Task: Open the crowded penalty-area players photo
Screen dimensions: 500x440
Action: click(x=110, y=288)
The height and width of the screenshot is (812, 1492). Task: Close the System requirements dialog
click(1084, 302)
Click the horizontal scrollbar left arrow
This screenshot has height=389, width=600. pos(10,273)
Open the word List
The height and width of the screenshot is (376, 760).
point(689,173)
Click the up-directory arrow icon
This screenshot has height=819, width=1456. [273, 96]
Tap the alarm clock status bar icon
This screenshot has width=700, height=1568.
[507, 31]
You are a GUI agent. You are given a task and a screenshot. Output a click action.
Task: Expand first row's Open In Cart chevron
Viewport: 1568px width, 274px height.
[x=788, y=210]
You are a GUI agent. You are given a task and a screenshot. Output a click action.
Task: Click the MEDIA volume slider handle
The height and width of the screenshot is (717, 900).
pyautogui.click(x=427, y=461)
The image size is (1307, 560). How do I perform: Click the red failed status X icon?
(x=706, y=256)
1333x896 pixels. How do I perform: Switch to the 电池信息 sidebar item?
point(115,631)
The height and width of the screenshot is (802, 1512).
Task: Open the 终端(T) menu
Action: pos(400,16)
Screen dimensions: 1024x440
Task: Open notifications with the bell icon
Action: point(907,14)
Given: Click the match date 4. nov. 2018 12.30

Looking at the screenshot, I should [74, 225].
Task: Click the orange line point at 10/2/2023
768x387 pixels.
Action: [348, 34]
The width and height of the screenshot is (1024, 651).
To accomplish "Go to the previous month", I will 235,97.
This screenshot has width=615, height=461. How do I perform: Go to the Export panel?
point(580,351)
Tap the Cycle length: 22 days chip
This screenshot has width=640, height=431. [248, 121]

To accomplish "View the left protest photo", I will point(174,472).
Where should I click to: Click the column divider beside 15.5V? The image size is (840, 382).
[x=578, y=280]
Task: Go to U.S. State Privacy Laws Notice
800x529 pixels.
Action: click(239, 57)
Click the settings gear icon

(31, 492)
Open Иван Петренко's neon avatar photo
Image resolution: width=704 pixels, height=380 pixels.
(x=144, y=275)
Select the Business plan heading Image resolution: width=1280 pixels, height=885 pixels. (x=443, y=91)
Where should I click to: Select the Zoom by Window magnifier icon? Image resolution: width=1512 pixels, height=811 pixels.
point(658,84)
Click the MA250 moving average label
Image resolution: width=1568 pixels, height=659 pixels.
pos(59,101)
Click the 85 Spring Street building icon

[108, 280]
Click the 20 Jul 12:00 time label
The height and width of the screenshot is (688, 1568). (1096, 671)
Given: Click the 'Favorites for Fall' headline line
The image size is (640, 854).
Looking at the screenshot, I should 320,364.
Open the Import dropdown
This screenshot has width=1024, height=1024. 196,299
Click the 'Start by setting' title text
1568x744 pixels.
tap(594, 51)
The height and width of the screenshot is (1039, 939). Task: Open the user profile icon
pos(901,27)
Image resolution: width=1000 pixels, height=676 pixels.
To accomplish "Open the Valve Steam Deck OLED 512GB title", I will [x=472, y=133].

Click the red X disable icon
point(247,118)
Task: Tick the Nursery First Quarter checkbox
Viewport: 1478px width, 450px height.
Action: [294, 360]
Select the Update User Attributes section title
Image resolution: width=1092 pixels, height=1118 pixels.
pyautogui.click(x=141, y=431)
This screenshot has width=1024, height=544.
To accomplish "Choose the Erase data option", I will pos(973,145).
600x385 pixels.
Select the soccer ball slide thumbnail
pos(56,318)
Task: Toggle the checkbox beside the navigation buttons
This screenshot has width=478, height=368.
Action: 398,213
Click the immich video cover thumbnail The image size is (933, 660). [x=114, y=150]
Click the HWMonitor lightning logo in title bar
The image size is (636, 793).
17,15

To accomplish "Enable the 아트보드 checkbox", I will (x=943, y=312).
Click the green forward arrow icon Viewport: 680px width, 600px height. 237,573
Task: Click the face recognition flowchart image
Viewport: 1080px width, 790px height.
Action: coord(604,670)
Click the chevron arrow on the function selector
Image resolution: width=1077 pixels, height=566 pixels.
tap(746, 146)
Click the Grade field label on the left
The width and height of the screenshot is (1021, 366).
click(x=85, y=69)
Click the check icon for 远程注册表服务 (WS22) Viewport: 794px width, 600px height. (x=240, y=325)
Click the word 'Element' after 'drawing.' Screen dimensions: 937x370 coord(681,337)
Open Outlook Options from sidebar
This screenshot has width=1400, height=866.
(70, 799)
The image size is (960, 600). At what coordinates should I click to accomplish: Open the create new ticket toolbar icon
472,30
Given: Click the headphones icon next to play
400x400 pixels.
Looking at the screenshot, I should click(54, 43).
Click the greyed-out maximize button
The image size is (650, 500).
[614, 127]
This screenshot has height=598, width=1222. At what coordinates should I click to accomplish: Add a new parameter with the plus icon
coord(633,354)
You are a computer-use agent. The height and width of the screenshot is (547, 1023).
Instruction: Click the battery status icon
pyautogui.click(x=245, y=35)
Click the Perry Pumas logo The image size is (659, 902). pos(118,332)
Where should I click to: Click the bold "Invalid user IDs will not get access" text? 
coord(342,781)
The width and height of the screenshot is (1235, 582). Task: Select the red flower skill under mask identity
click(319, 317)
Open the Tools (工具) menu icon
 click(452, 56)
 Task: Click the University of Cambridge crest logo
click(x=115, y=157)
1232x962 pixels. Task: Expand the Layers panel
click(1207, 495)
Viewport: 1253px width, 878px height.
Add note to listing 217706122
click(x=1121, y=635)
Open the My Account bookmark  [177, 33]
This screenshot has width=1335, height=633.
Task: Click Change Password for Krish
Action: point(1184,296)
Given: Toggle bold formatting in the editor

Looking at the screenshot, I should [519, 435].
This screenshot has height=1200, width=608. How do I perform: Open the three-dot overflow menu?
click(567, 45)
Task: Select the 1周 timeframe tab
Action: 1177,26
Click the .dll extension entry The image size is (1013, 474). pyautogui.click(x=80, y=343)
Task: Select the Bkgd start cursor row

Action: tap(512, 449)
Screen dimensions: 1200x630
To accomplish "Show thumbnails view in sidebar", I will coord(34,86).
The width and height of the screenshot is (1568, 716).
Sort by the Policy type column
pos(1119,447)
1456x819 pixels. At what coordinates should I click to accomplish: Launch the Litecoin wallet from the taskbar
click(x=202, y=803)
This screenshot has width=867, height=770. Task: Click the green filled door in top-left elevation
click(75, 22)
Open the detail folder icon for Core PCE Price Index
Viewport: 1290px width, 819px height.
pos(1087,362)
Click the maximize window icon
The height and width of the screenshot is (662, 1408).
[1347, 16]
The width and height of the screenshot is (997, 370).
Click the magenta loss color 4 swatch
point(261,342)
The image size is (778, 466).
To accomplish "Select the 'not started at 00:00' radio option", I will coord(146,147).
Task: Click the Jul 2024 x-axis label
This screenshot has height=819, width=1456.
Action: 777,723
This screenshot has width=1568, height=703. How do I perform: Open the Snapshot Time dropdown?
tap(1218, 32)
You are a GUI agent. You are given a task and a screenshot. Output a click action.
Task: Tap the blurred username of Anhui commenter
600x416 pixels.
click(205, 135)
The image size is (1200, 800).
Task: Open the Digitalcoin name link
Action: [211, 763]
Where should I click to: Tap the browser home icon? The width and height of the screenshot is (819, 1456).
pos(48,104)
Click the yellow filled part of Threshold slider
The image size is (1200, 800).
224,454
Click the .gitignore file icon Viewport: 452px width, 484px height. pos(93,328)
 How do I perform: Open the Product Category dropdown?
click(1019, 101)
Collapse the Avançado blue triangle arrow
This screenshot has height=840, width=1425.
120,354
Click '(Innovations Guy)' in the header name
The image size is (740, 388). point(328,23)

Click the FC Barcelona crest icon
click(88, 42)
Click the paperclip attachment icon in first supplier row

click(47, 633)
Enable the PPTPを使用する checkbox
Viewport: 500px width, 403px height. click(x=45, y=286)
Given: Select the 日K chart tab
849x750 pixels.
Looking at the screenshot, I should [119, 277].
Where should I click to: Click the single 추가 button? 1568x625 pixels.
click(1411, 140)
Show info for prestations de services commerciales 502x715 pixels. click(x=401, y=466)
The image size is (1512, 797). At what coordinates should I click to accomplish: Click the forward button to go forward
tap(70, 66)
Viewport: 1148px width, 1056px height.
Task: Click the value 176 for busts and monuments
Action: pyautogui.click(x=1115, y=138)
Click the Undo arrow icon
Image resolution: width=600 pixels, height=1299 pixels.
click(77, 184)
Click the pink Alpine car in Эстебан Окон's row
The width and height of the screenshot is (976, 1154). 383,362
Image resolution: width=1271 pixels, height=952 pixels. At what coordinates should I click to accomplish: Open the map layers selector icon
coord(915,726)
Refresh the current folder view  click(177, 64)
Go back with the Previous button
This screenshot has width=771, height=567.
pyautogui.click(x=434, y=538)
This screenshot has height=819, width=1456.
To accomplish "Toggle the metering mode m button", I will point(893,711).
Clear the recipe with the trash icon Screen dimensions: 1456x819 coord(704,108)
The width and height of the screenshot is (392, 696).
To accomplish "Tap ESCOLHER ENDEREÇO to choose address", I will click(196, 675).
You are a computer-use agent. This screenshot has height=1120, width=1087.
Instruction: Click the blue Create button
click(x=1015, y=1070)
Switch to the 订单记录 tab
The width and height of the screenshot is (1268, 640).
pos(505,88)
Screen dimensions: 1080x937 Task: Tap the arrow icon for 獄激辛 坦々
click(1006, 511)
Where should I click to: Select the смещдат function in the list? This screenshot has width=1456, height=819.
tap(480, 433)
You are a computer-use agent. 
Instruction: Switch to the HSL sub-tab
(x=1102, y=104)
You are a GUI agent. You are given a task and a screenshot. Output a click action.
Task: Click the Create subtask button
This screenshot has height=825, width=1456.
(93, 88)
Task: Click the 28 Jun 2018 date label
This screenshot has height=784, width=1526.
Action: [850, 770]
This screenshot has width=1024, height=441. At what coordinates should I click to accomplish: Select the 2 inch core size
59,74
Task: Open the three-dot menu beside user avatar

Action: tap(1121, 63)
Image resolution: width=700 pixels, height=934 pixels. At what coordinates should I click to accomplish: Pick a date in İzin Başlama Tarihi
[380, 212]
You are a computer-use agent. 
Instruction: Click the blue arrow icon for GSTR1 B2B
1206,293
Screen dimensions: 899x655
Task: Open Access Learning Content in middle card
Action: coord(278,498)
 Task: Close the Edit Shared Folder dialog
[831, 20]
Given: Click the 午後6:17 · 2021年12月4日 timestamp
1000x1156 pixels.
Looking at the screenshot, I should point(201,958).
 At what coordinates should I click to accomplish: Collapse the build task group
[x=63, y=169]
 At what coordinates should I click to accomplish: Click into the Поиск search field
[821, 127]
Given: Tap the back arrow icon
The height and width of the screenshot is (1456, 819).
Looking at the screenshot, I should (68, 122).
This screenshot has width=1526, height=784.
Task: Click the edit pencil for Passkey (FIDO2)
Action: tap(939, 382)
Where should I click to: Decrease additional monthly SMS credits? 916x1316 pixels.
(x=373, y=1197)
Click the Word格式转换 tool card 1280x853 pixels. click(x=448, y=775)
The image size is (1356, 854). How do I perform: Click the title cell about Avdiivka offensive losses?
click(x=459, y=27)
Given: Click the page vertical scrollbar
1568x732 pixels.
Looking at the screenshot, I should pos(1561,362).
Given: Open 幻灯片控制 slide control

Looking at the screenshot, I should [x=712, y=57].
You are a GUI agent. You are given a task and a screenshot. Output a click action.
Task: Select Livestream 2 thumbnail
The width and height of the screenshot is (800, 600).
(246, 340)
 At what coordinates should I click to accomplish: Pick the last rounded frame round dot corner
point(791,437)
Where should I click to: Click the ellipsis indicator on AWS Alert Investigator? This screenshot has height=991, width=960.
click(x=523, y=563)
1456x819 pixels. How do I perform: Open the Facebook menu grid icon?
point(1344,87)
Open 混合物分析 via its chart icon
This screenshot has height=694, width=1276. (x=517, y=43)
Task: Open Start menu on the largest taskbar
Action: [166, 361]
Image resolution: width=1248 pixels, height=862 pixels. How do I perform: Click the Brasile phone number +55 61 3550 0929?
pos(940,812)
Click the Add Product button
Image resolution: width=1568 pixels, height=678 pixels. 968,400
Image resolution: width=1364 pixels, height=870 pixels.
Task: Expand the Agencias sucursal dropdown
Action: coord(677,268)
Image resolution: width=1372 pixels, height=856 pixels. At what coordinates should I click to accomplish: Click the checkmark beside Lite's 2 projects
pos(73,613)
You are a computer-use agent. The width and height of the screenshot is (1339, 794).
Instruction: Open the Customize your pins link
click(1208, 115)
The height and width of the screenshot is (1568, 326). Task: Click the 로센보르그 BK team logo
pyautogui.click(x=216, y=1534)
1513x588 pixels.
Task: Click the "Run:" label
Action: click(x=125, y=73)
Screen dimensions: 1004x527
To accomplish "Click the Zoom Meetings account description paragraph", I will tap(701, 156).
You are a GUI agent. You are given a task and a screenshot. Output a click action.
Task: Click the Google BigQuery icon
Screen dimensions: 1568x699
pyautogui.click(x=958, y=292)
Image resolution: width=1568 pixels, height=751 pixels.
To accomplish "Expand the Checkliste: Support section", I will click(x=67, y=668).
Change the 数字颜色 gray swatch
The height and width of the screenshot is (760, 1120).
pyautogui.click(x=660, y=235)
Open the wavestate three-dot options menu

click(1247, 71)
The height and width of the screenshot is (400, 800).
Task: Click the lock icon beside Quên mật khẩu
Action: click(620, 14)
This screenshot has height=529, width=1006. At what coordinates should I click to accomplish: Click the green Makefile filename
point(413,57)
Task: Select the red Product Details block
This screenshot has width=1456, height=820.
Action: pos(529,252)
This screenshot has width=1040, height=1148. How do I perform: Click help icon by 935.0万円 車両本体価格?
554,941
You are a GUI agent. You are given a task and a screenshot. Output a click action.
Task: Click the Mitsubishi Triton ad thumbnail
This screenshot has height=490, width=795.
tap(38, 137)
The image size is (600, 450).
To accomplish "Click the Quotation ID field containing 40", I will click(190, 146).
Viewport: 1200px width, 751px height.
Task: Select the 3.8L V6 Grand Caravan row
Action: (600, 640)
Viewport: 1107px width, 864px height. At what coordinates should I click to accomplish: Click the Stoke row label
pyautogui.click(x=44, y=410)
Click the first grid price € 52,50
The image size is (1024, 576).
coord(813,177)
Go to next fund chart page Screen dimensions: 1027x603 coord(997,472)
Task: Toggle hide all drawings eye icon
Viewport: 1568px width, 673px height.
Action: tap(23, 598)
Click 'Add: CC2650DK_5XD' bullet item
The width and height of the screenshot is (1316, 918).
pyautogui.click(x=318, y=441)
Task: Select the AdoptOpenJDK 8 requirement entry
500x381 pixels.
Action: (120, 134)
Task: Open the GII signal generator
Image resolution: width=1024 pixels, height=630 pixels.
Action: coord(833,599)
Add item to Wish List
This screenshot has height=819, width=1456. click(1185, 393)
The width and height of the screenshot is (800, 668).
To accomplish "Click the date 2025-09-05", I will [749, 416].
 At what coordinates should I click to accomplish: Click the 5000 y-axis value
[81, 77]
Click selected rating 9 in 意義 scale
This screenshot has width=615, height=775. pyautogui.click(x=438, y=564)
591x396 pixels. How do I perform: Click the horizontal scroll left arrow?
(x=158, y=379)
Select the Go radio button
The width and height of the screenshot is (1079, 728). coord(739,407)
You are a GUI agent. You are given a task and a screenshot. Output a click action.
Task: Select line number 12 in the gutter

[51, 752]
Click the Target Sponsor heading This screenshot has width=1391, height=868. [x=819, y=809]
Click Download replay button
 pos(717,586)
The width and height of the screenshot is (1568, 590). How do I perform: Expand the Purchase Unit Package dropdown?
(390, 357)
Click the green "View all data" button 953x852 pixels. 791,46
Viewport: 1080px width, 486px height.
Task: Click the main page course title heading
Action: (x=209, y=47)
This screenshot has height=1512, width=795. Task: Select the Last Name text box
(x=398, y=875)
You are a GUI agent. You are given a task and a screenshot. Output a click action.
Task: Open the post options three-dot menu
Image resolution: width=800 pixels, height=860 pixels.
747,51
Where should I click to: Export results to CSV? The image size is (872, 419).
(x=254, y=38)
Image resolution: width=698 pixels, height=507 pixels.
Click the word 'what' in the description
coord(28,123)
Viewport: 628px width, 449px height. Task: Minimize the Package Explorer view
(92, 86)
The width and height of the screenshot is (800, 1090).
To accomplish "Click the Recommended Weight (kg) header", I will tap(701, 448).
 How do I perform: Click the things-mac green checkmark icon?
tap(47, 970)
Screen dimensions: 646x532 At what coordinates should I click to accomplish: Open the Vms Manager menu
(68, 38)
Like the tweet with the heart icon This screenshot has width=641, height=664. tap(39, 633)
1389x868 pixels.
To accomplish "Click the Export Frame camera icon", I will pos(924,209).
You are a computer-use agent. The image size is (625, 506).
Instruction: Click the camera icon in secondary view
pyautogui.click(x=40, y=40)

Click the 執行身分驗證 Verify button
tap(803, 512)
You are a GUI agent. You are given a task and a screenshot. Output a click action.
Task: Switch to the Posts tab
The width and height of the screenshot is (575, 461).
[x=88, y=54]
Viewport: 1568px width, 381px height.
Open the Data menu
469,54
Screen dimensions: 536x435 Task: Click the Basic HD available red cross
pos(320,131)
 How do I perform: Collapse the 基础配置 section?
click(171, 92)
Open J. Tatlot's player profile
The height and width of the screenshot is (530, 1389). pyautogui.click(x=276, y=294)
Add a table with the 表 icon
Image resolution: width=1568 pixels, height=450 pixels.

◆ SHORT EXERCISE ◆
Update the stretch of the listing from the line containing "This screenshot has width=867, height=770." through the line containing "tap(1218, 32)" by replacing "magenta" with "purple". Give only those lines, with nothing else changed.

◆ RESPONSE FOR THIS EXERCISE ◆
This screenshot has width=867, height=770. Task: Click the green filled door in top-left elevation
click(75, 22)
Open the detail folder icon for Core PCE Price Index
Viewport: 1290px width, 819px height.
pos(1087,362)
Click the maximize window icon
The height and width of the screenshot is (662, 1408).
[1347, 16]
The width and height of the screenshot is (997, 370).
Click the purple loss color 4 swatch
point(261,342)
The image size is (778, 466).
To accomplish "Select the 'not started at 00:00' radio option", I will coord(146,147).
Task: Click the Jul 2024 x-axis label
This screenshot has height=819, width=1456.
Action: 777,723
This screenshot has width=1568, height=703. How do I perform: Open the Snapshot Time dropdown?
tap(1218, 32)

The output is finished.